The biennial awards program—sponsored by RSF and the Federal Highway Administration—honors "projects and programs that cost-effectively help the nation achieve progress toward eliminating highway fatalities and serious injuries," according to RSF.
Preliminary data from the National Highway Traffic Safety Administration show that 38,680 people died in motor vehicle traffic crashes in 2020—a 7.2% increase from 2019. This increase occurred despite a 13.2% decrease in vehicle miles traveled due to the pandemic and is the highest number of fatalities since 2007.

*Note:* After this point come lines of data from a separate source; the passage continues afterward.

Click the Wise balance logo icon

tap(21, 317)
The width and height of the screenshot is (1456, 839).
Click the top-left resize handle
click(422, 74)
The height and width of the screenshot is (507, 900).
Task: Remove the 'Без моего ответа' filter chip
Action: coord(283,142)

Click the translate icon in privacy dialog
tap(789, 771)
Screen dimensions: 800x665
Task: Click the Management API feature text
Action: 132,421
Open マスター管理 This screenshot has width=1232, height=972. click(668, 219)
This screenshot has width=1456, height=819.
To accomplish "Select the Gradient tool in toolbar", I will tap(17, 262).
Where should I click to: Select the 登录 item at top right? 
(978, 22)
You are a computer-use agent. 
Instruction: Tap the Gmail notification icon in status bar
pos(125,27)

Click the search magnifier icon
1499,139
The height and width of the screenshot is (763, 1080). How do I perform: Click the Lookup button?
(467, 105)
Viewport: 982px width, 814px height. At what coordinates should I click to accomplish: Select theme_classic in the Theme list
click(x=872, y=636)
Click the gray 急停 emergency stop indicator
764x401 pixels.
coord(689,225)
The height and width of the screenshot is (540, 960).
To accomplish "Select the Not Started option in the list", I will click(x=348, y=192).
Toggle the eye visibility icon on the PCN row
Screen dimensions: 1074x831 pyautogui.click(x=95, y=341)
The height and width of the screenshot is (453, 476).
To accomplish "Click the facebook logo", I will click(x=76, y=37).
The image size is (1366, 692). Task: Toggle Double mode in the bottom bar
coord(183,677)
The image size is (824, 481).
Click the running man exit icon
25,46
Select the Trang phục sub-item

“Projects like these save lives by significantly discouraging dangerous driving,” Greg Cohen, RSF Executive Director, said in a statement. “Countless future travelers, whose lives and limbs will be spared by these innovations, will owe an unknowing debt of gratitude to today’s honorees. We urge DOTs across the nation to look at Bellevue and other awardees’ innovations and replicate them wherever possible.”
The selected winners included:
- Florida Department of Transportation (FDOT) for its use of smart Work Zone Safety Technologies for Arterial Roads
- North Carolina Department of Transportation (NCDOT) for its Long-Life Pavement Markings Safety Initiative to reduce lane departure crashes
- Village of Whitefish Bay, Wisconsin for its Community-Wide Safety Improvements
- City of Bellevue, Washington for its application of a Video Analytics Program that is helping achieve tangible progress toward the city’s Vision Zero commitment
- Broward Metropolitan Planning Organization in Fort Lauderdale, Florida for its Complete Streets Master Plan
- California Department of Transportation (Caltrans) for its 2020-2024 Strategic Highway Safety Plan (SHSP) to reverse a trend of rising fatalities and injuries on state roads
- Texas Department of Transportation (TxDOT) and Texas A&M Transportation Institute (TTI) for its new Safety Scoring Tool
The honorable mentions include: FDOT for its Local Technical Assistance Program to improve the skills and increase the knowledge of the transportation workforce on roadway safety via virtual training and technical assistance; the Montana Department of Transportation for its reconstruction of an antiquated segment of U.S. Highway 89 that provides a key entrance to Glacier National Park; and the Town of Portland, Connecticut for its formation of a grassroots Complete Streets Group to coordinate with local officials in implementing a Complete Streets Policy.